The Gravettian civilization was based on the western extremity of the mammoth steppe. As the mammoth steppe contracted east, the Gravettians moved with it. The west-east movement is very marked in Gravettian sites. While some Gravettian populations specialized in mammoth hunting, the notion that they were all specialized mammoth hunters has been discredited. The Gravettians certainly hunted mammoths — they were probably the first humans to do so — but they also hunted other game. Their kitchen middens display significant variability. They did however collect mammoth bones at scale. They build shelters with them, used them to make all sorts of tools.
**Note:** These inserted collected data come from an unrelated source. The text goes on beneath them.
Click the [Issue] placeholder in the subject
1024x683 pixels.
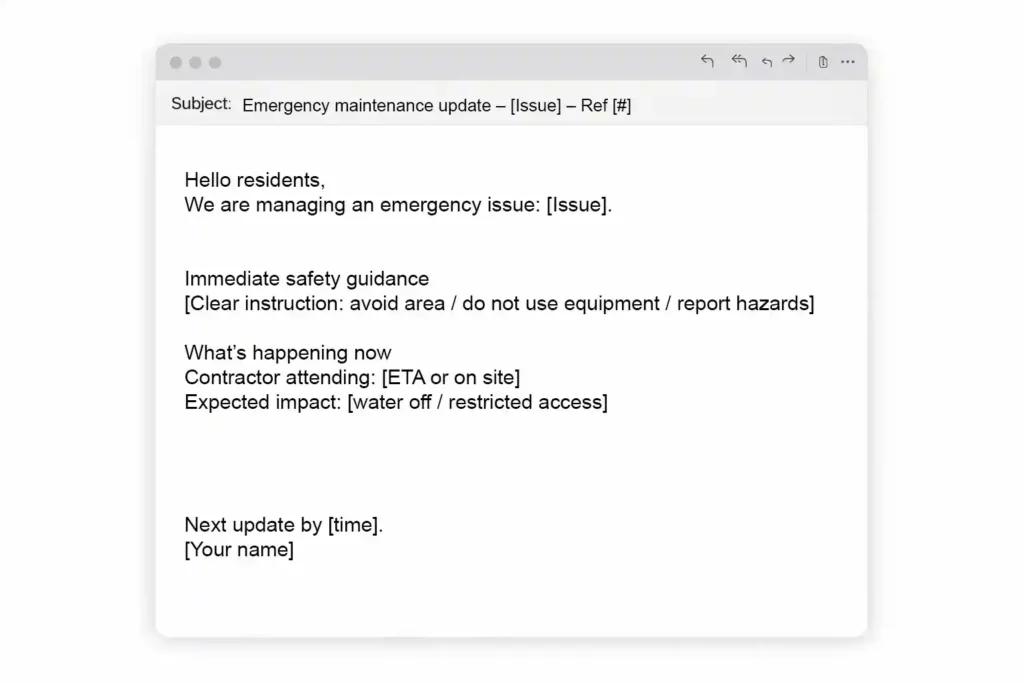535,105
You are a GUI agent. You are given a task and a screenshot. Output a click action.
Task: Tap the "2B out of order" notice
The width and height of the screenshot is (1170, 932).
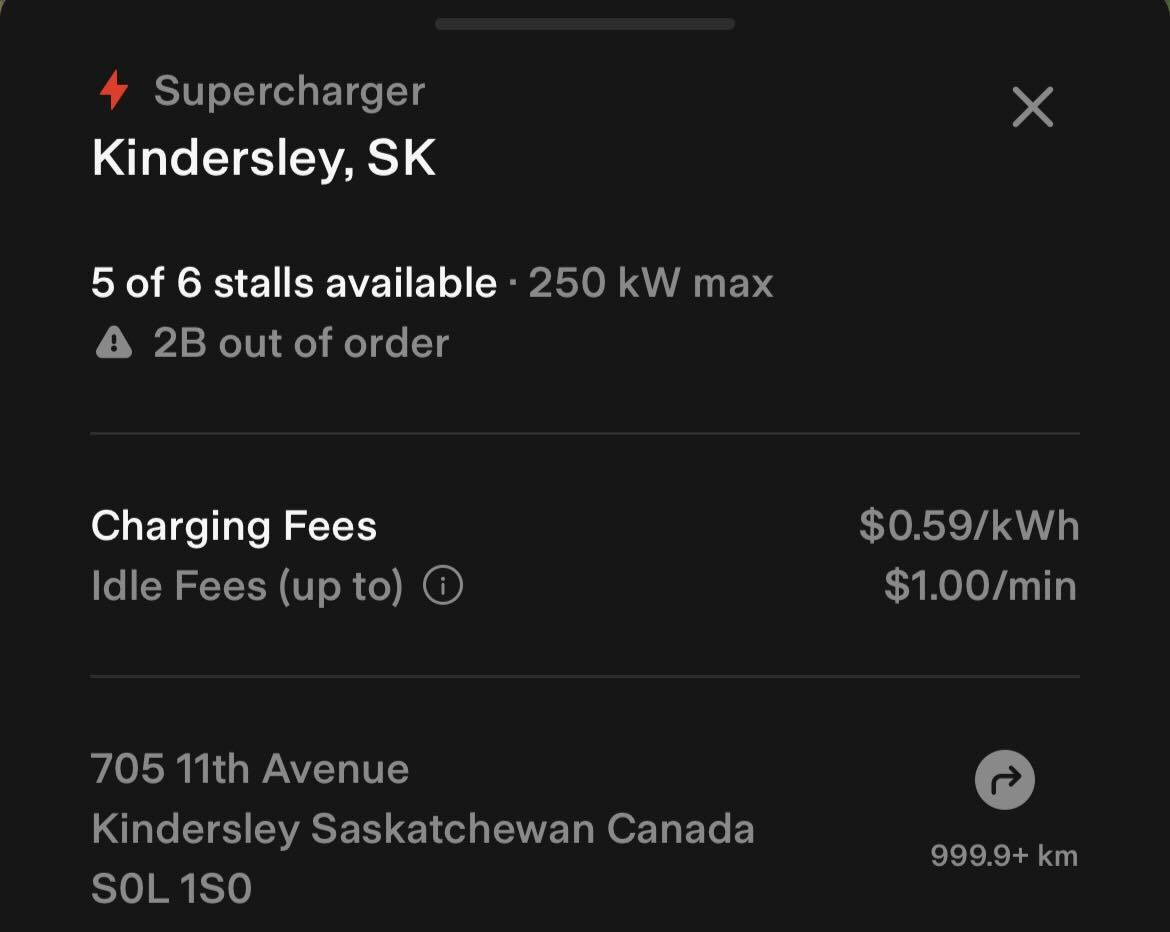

Mammoth bones very likely also had a religious function in Gravettian civilization. For as Soffer (1993) reported and was recently confirmed for a Russian site, the spatial patterns of Gravettian camp sites suggest that mammoth bones were segregated from those of other animals.
So the Gravettians not only had a highly distinct morphology (and genotype), they also had a very distinctive way of life that was highly advanced. They were certainly better fed than later populations. We are just beginning to appreciate the ways of life, and indeed, histories, of this ancient civilization.
This foray into the Gravettian mammoth hunters will help us think about combined and uneven development in the Upper Pleistocene. More on that later.